¿Estamos asistiendo al principio de la desaparición de uno de los medios más importantes con los que cuenta un comerciante para llamar la atención de un viandante hacia su punto de venta o a su reinvención como elemento de comunicación?

Uno de los mayores avances en términos de “Shopping” ha sido la retirada de los mostradores de las tiendas y el dejar a los clientes acceder directamente a los lineales y otro, sin duda, fue la aparición de un espacio que mostraba tras el cristal los productos, lo que todos hemos conocido como escaparates. Los teóricos siempre han defendido que parte del éxito comercial de una tienda dependía de que la decoración de su escaparate fuese apropiado y atractivo. De hecho, la superficie disponible para el escaparate se ha llegado a considerar un factor de valoración económica del local comercial.

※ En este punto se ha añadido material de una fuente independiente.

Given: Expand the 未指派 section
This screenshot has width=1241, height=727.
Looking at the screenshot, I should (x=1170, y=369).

Sin embargo, últimamente vengo notando dos tendencias que lo están transformando:

  1. Los escaparates son engullidos por los accesos a la tienda, que se abren a la calle sin dar lugar a este espacio, incluso se sustituyen por carpintería metálica que cierra el local.
  2. El escaparate es reemplazado por grandes pantallas, que como el caso de Hollister te adelantan la experiencia que se podrá vivir en tienda una vez atravesada la puerta.

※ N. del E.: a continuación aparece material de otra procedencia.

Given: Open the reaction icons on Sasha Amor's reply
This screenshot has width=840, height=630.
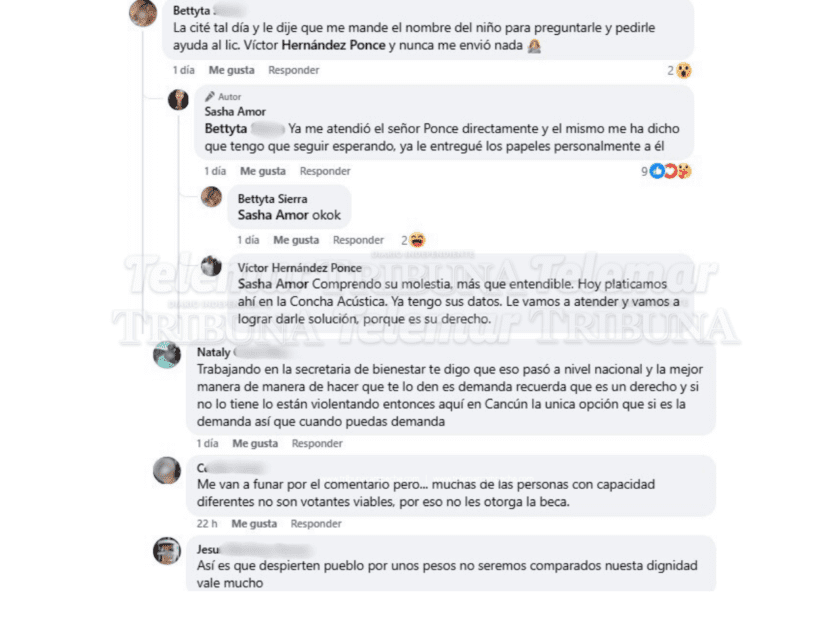Looking at the screenshot, I should pyautogui.click(x=670, y=171).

Quizá los teóricos dirían que tan sólo se están polarizando los tipos de escaparates que conocíamos clasificados por su configuración (abiertos, cerrados y semiabiertos) a totalmente abiertos y totalmente cerrados. Sinceramente creo que la situación de falta de tráfico hace que algunas marcas se planteen ayudar a la entrada de público utilizando cualquiera de las dos fórmulas de las señaladas anteriormente. Como sabemos tráfico en la calle no es igual a tráfico en tienda, al igual que tráfico en tienda no es igual a conversión de ventas y eso las marcas lo han entendido muy bien.

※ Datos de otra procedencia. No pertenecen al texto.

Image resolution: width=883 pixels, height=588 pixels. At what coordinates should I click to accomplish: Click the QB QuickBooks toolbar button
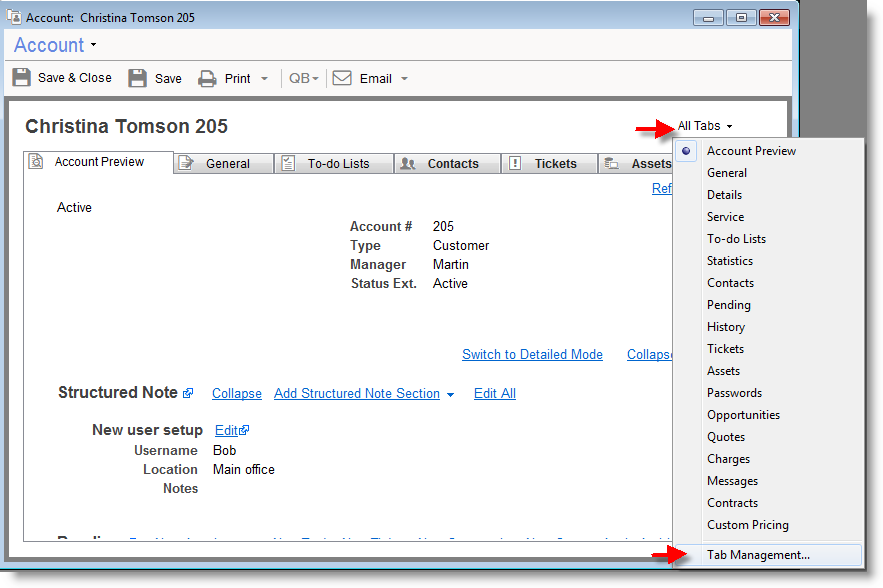[x=303, y=78]
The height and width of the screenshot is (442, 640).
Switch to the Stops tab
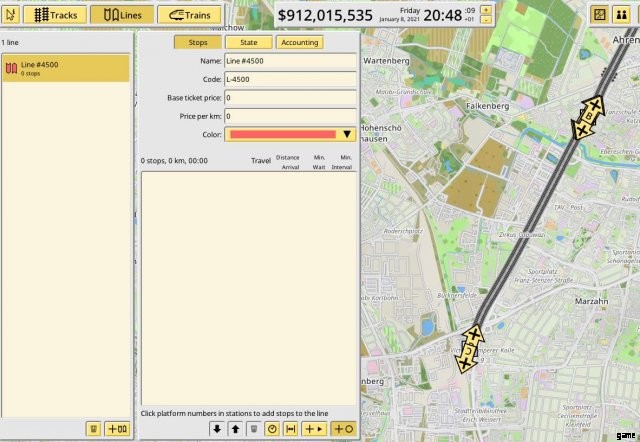[197, 42]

Lo que está claro es que el efecto welcome supone activación emocional y por tanto una oportunidad para diferenciar la marca. En Emo Insights, realizamos un ejercicio con “neuromarketing”, concretamente con galvanómetros, en un centro comercial en Madrid, y pudimos comprobar cómo esta teoría se demostraba empíricamente. Existían variaciones emocionales cuando una persona entraba en un establecimiento. Es decir, el mero hecho de entrar por la puerta de un espacio comercial hace que tengamos al individuo con un incremento emocional que podríamos aprovechar al igual que cuando en un “spot” o “comercial” conseguimos generar emociones con una historia. Luego depende de nosotros que ésta mantenga el estado emocional del individuo o se quede plana, o lo que es lo mismo, genere efecto en su atención, en su memoria (genere recuerdos),  o forme parte de la masa de establecimientos que visita la persona día tras día.

Ejemplos de marcas que favorecen la entrada sin escaparate, es Apple o Sephora  por ejemplo y ejemplos de marcas que están generando este efecto cerrado e incluso “Show” en el mismo son Abercrombie  o Hollister, o en España la tienda de “los 40 principales”. La realidad de competencia está cambiando la forma de hacer las cosas en “retail”.